**Assigned task:**
Reproduce only this range: the line holding "Click the blue search magnifier button" through the last line of the data below, both included, exactly, with no pictures.

**Listed entries:**
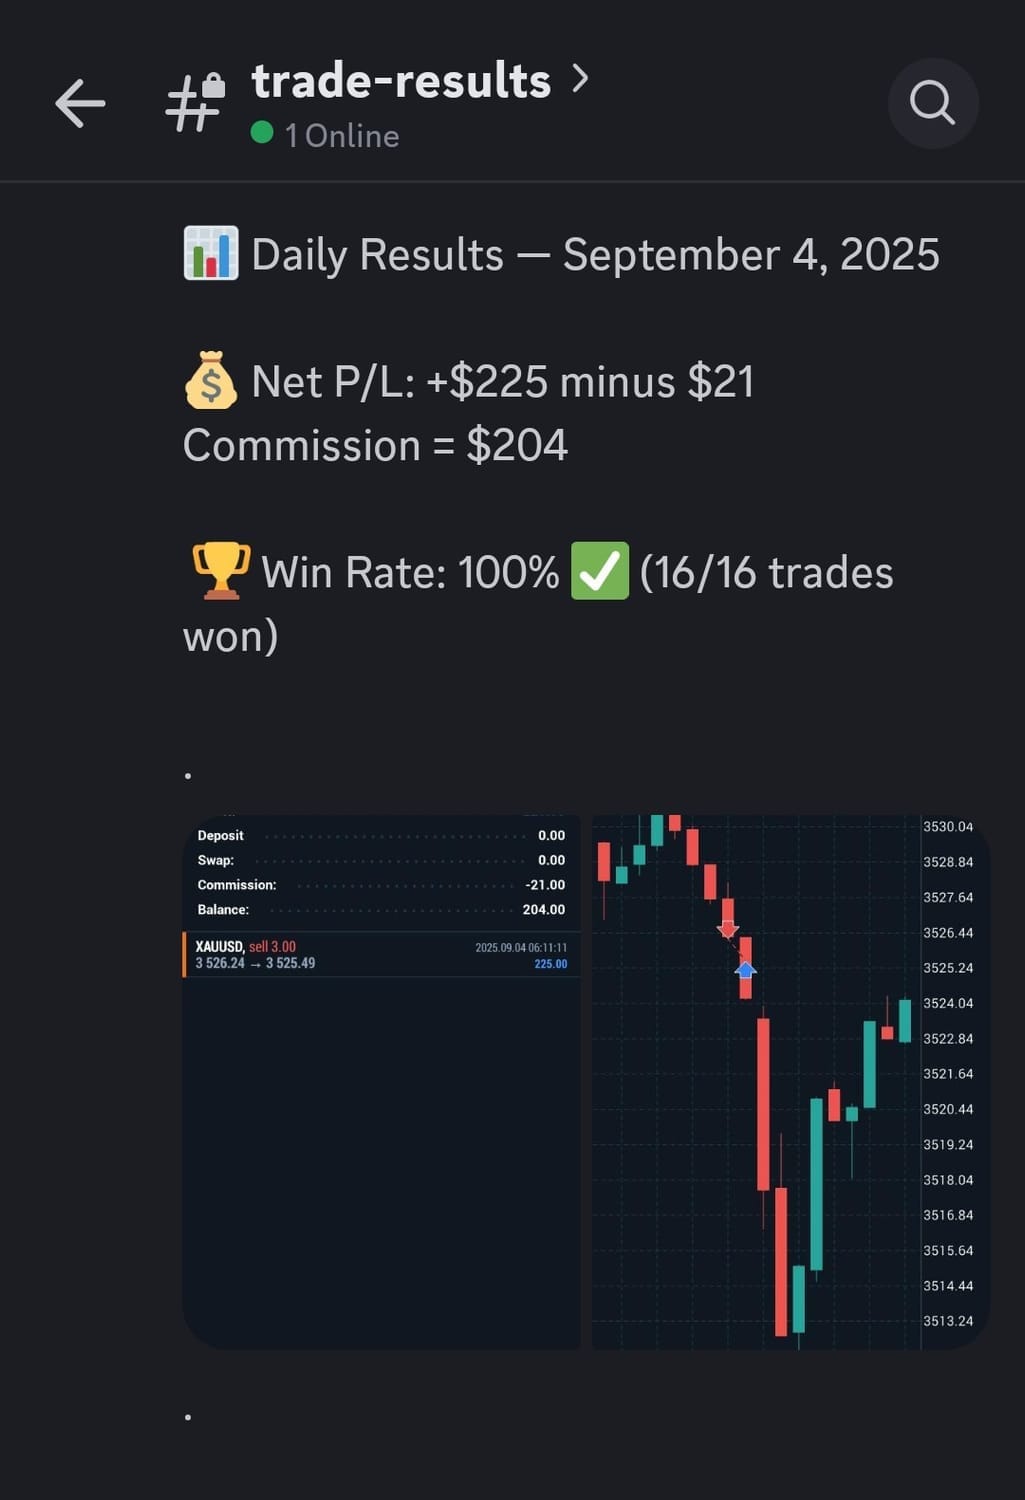
Task: Tap the back arrow
Action: [80, 103]
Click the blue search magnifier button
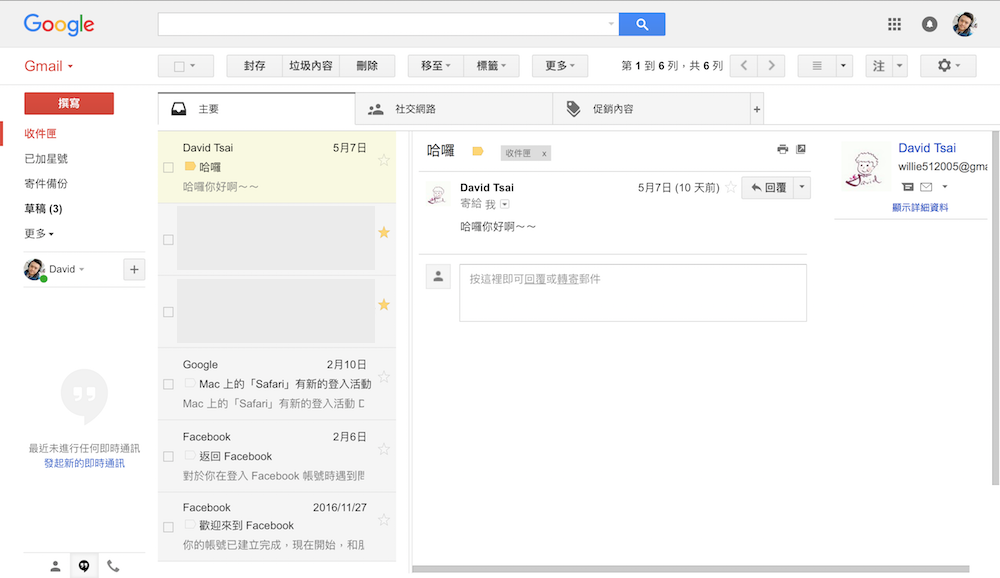The height and width of the screenshot is (578, 1000). click(x=641, y=25)
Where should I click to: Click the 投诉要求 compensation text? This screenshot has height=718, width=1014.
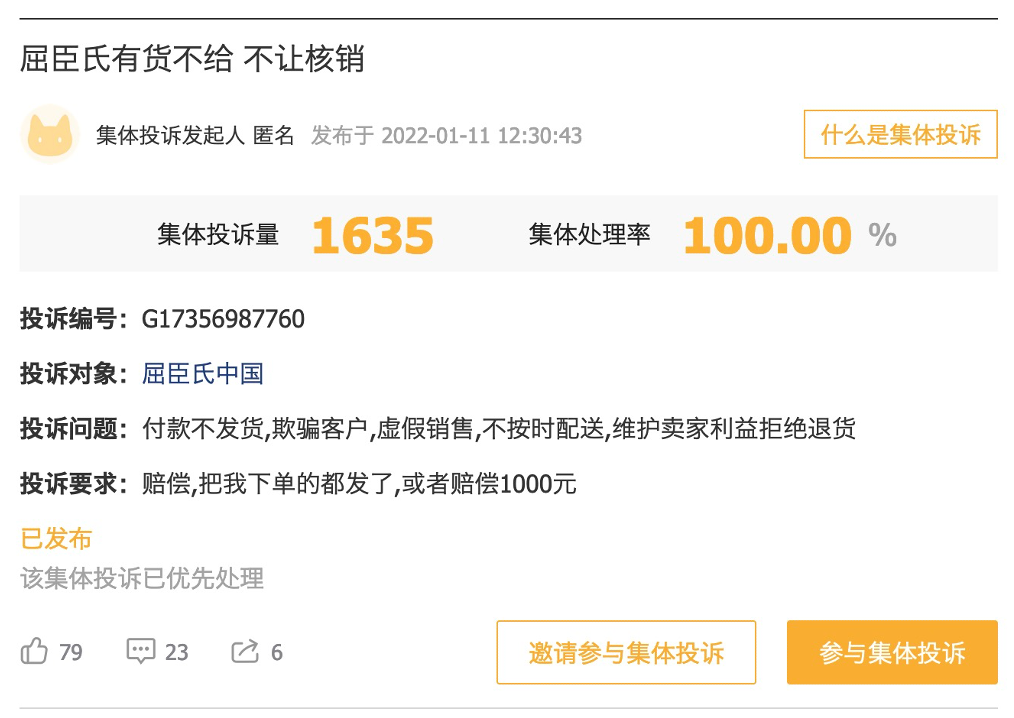(x=359, y=484)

**Exercise result:**
Click the blue search magnifier button
The height and width of the screenshot is (578, 1000). click(x=641, y=25)
Where should I click to: Click the 投诉要求 compensation text? This screenshot has height=718, width=1014.
(x=359, y=484)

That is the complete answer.